CHICAGO -- Chicago White Sox general manager Rick Hahn said Monday he has more work to do changing the personnel of his underachieving team.
The ballclub that Hahn must turn around has been among the worst in baseball this season with a 40-69 record going into Monday's game against the New York Yankees. Trading away veteran pitchers Matt Thornton, Jesse Crain and Jake Peavy before the July 31 non-waiver trade deadline was only a portion of the plan to resurrect the White Sox lineup for 2014.
Asked for his reaction to the Yankees' Alex Rodriguez being suspended by Major League Baseball for the rest of this season and all of 2014, Hahn joked: "I've got 99 problems and A-Rod ain't one of them."
Getting players traded through waivers is not easy but can happen even on a large scale.
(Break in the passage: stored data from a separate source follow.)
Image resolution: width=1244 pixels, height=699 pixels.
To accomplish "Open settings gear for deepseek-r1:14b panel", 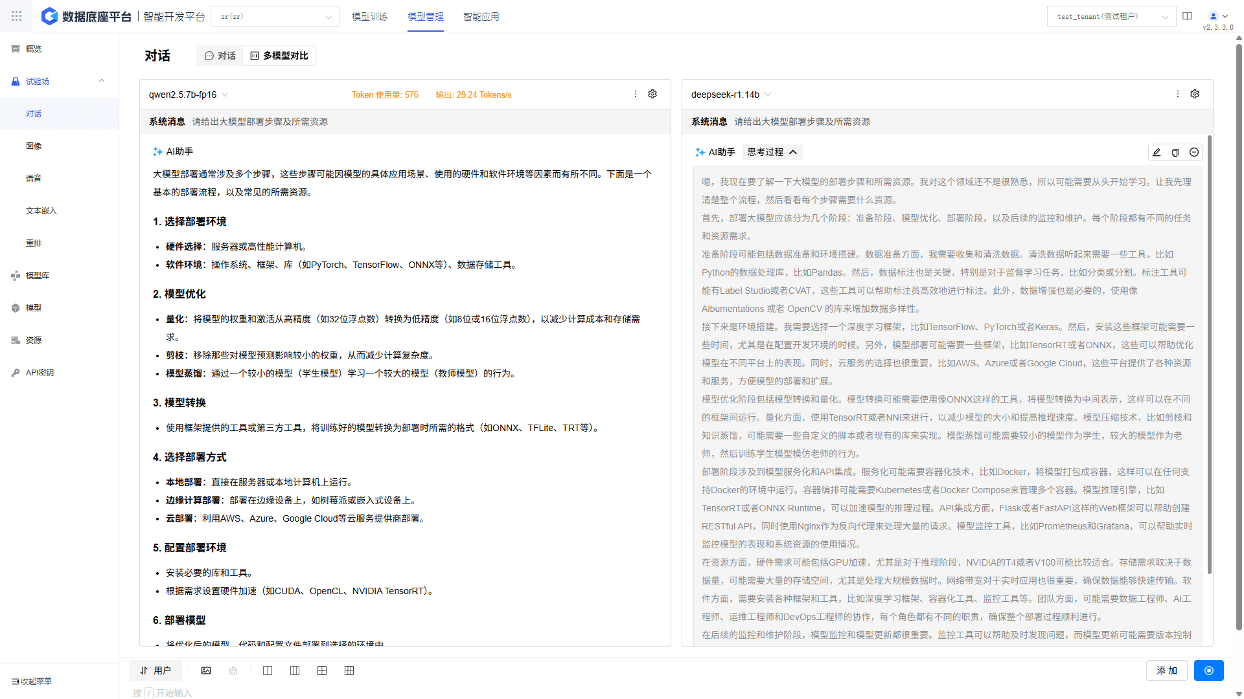I will pyautogui.click(x=1194, y=94).
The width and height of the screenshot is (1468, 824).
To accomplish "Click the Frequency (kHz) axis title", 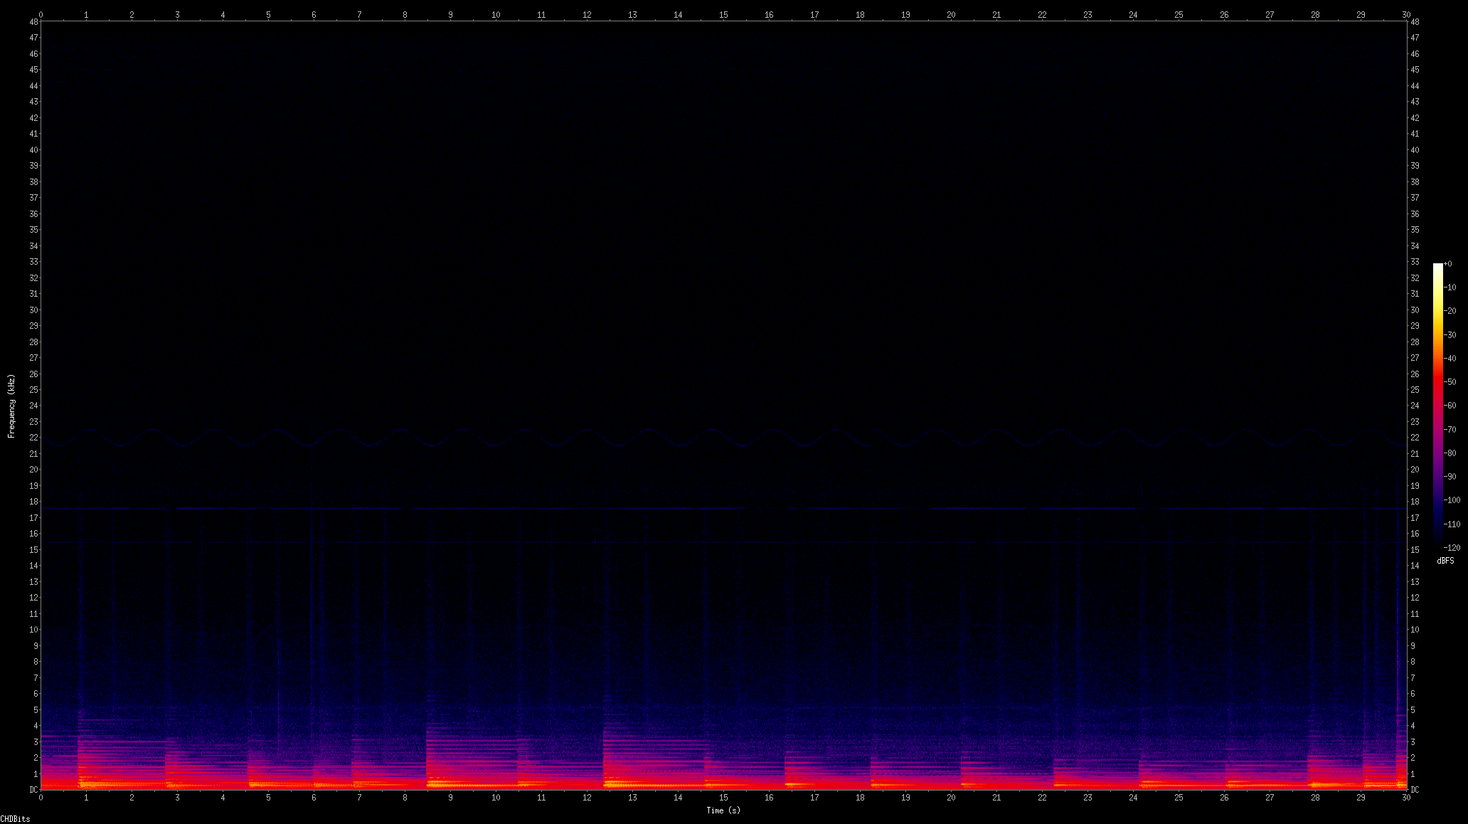I will click(x=11, y=406).
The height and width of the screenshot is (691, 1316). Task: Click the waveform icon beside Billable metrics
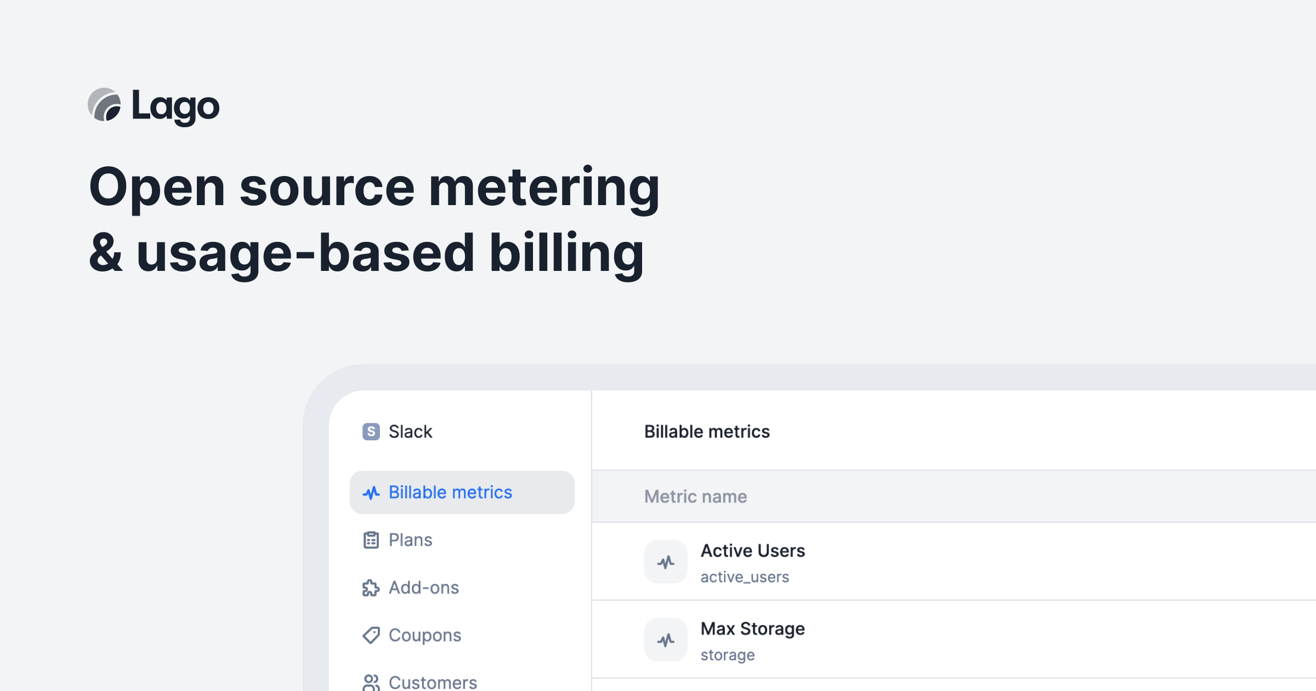tap(371, 492)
Last year's blockbuster deal came in August when the Los Angeles Dodgers absorbed over $240 million in contracts in obtaining Carl Crawford, Adrian Gonzalez and Josh Beckett from the Boston Red Sox.
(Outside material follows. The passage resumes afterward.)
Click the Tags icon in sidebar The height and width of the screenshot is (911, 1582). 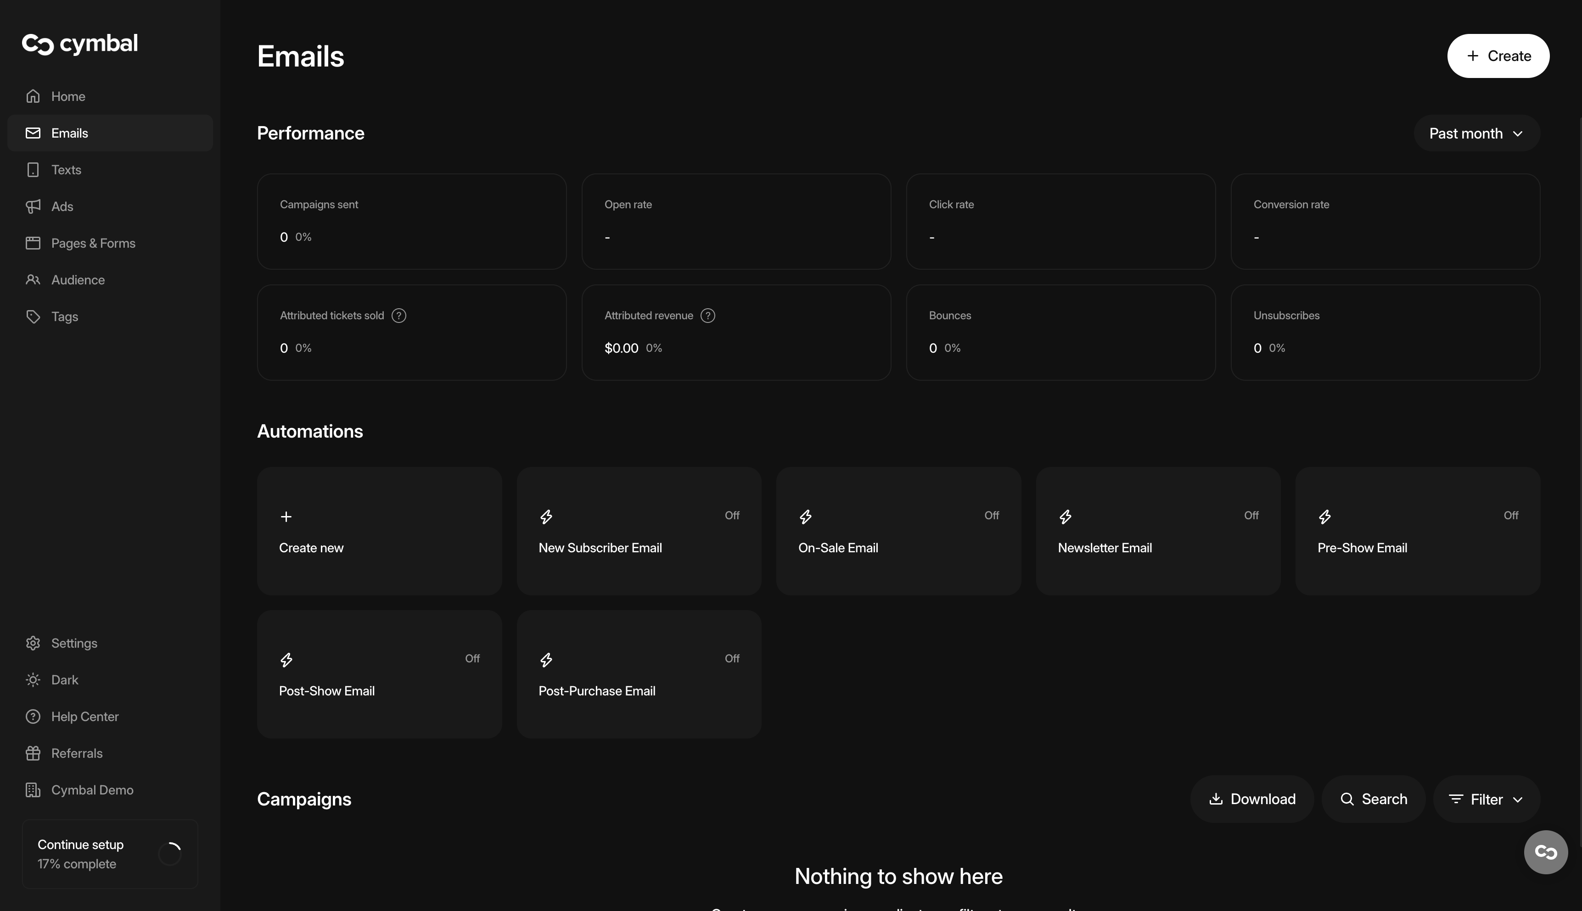33,317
"I am spending more time now on waivers now than I did before the deadline," Hahn said. "It is a busy period of time right now. Essentially during this month every player around baseball goes on waivers. The bulk of the activity is in the early part of the month."
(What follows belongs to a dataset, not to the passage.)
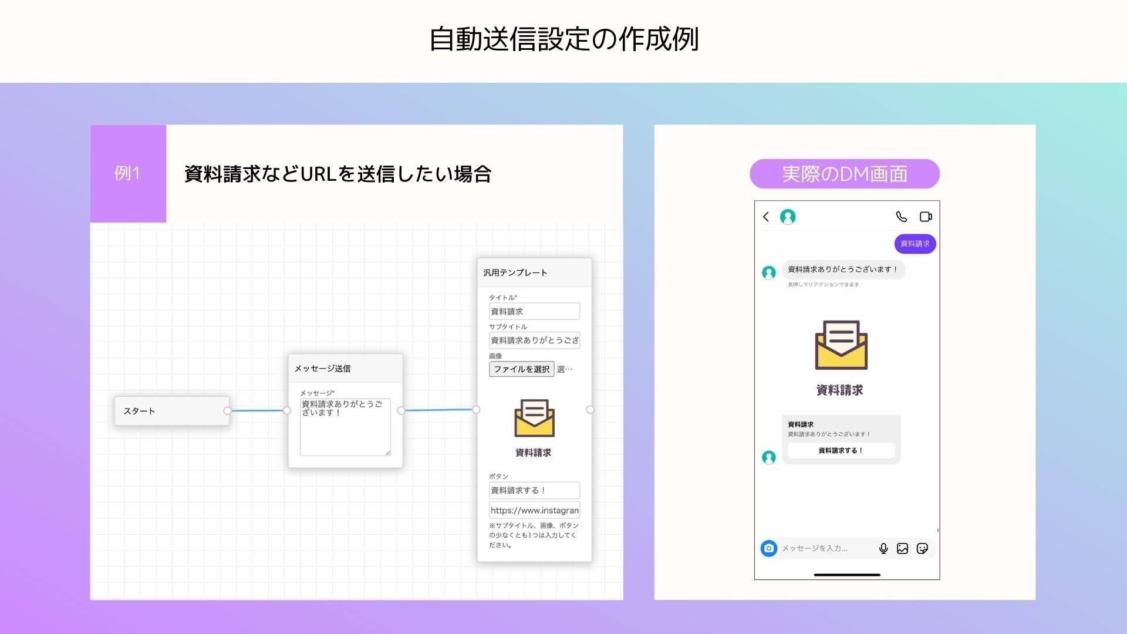Start a video call via camera icon
The image size is (1127, 634).
[x=926, y=217]
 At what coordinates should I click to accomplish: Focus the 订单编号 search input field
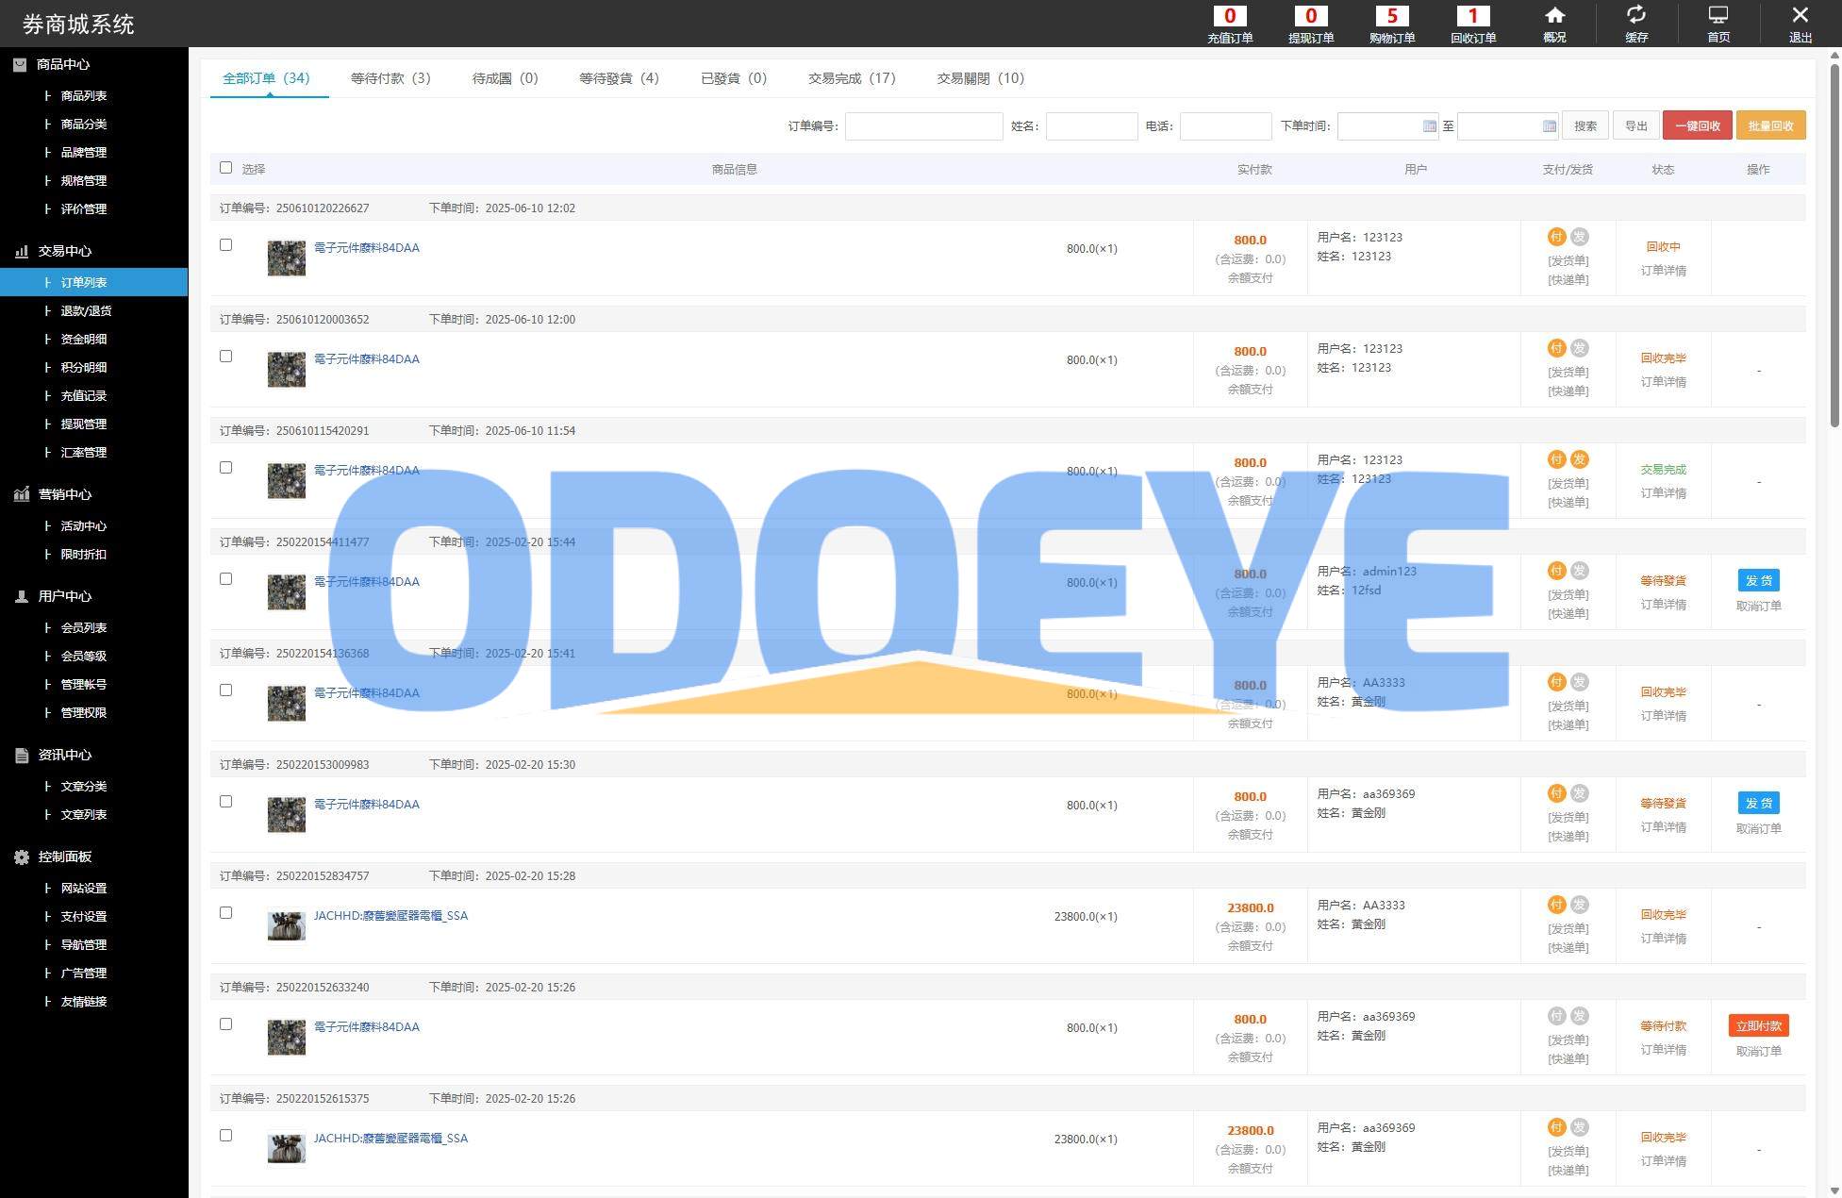point(923,125)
With 13 suspensions handed down by MLB on Monday, there are teams like the Texas Rangers, who lost Nelson Cruz for the rest of the season, that will need outfield help. Chicago right fielder Alex Rios was the target of the Rangers during discussions between the two clubs before the deadline. Rios and his $60 million contract were actually claimed by the White Sox during the waiver period in August 2009 from the Toronto Blue Jays.
"This is something that we look at on a daily basis," Hahn said. "We are having conversations with the other clubs. Just because it is past Aug. 1 doesn't mean that activity has ceased."
Hahn still must replace two outfielders, add a third baseman and try to deal for a catcher before next season. Replacing Paul Konerko will also be a likely part of the team's makeover.
"If everything rolls the right way we won't hesitate to do something," Hahn said. "It's a matter of aligning the talent and the economics while making sure it is the right fit for us going forward."
Hahn saved his club close to $25 million in the trades of Peavy, Thornton and Crain, giving him payroll relief going toward next season.